The Jacobian map, the Jacobian group and the group of automorphisms of the Grassmann algebra

There are nontrivial dualities and parallels between polynomial algebras and the Grassmann algebras. This paper is an attempt to look at the Grassmann algebras at the angle of the Jacobian conjecture for polynomial algebras (which is the question/conjecture about the $ $ {\em Jacobian set} -- the set of all algebra endomorphisms of a polynomial algebra with the Jacobian 1 -- the Jacobian conjecture claims that the Jacobian set is a {\em group}).
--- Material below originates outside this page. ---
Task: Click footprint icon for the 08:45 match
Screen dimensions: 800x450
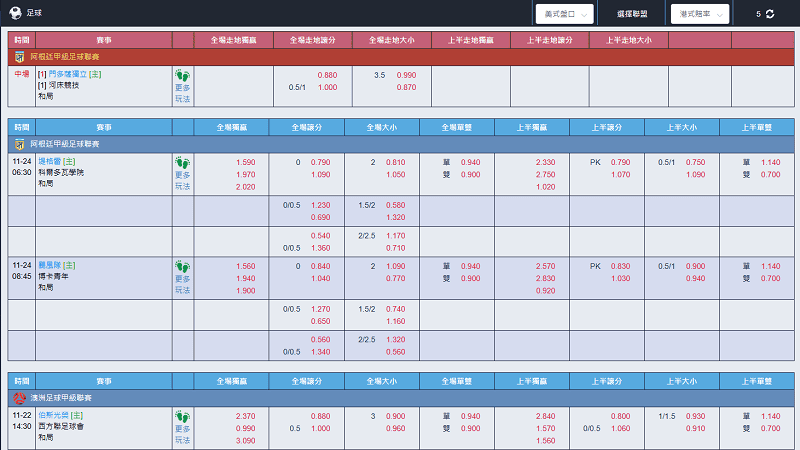Action: 182,266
In this paper, we study in detail the Jacobian set for the Grassmann algebra which turns out to be a {\em group} -- the {\em Jacobian group} $\Sigma$ -- a sophisticated (and large) part of the group of automorphisms of the Grassmann algebra $\L_n$. It is proved that the Jacobian group $\Sigma$ is a rational unipotent algebraic group. A (minimal) set of generators for the algebraic group $\Sigma$, its dimension and coordinates are found explicitly. In particular, for $n\geq 4$, \dim (\S) = (n-1)2^{n-1} -n^2+2 if $n$ is even, (n-1)2^{n-1} -n^2+1 if $n$ is odd. The same is done for the Jacobian ascents - some natural algebraic overgroups of $\Sigma$. It is proved that the Jacobian map $\s \mapsto \det (\frac{\der \s (x_i)}{\der x_j})$ is surjective for odd $n$, and is {\em not} for even $n$ though, in this case, the image of the Jacobian map is an algebraic subvariety of codimension 1 given by a single equation.